九州学院は熊本市大江の文教地区にある。最寄り駅(市電・交通局前、バス・九州学院前)から正門をくぐると、キャンパスが広がり大きなくすの木とユリノキを始めとした、豊かな緑に包まれている。

キリスト教の教えを基本にした『敬天愛人』を校訓とし、『自分で自分を監督し、役に立つ善人となれ』を指導方針に、社会を支える人間となるような生徒の育成に努めて96年。曽祖父の代から4世代にわたって通う生徒や、兄弟姉妹全員が現在在学しているという生徒も少なくない。
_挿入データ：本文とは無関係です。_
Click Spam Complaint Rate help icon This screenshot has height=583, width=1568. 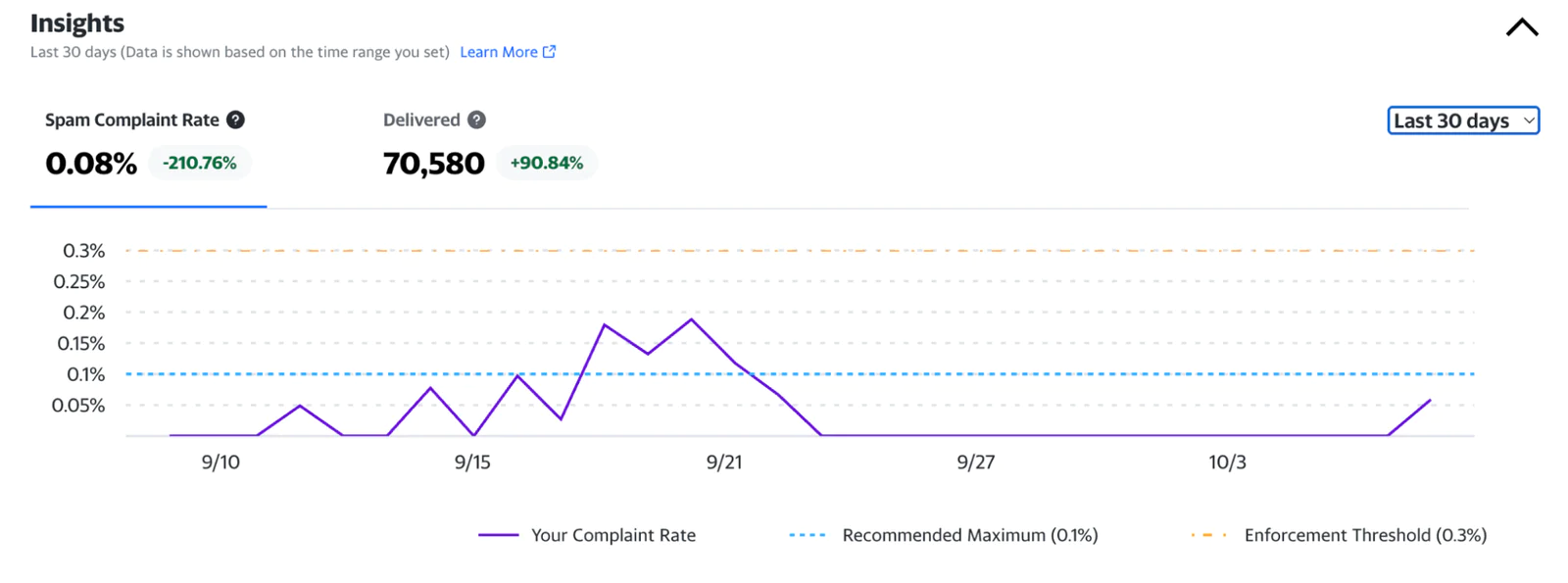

例年入学希望者が多く、専願受験率も高い。今年度も中学校・高等学校ともに定員を上回る数の学生が入学した。

「常に謙虚な気持ちと感謝の念を忘れず、人を愛し、社会に奉仕するような心の教育を行っています。人を思いやる生徒が集う学校であるという周囲の評価を受け、在学生や卒業生が、今よりもさらに誇りに思えるような学校にしていくことが、私の目標です」

内村公春学院長(九州学院中学校・高等学校校長)はそう語るが、現在でも生徒たちの母校愛は強い。取材の数週間前に開催された、ある地区の同窓会では100名を超える卒業生が集い、中には中学卒業後に他校に進学したが、九州学院でのことが忘れられないと参加する同窓生もいたほどである。

ハード面でも九州学院には生徒の誇りとなっている建物がある。学院設立者ブラウン博士を記念して、大正14年に竣工したブラウン記念チャペルがそのひとつだ。白い人造石の柱と黒いモルタルが調和し、外観が美しく、国指定の登録有形文化財に指定されているこの建物は、校舎と離れているなどの理由で日々の礼拝に使われることは無いが、併設の幼稚園の卒園式や様々な会合、卒業生の結婚式などに広く活用されている。

中学で生きた英語を学び
高校の目標コースを選択

九州学院の基本は中高一貫教育だが、中学卒業後に内部進学せず、他の高校を受験する生徒もいるために、中学時代にコース分けは行われていない。ただし、九州学院の特徴である英語教育はアメリカのルーテル教会から派遣される英会話指導の教師(4名)も含め、充実した陣容で指導を行っている。

中学一年の一学期には、教科書にあまりこだわらず発音中心の授業を行う。これは、教科書の内容は後でも追いつけることと、話せることで英語の楽しさを教えるという2つの理由から、かなり以前から実践されている方法である。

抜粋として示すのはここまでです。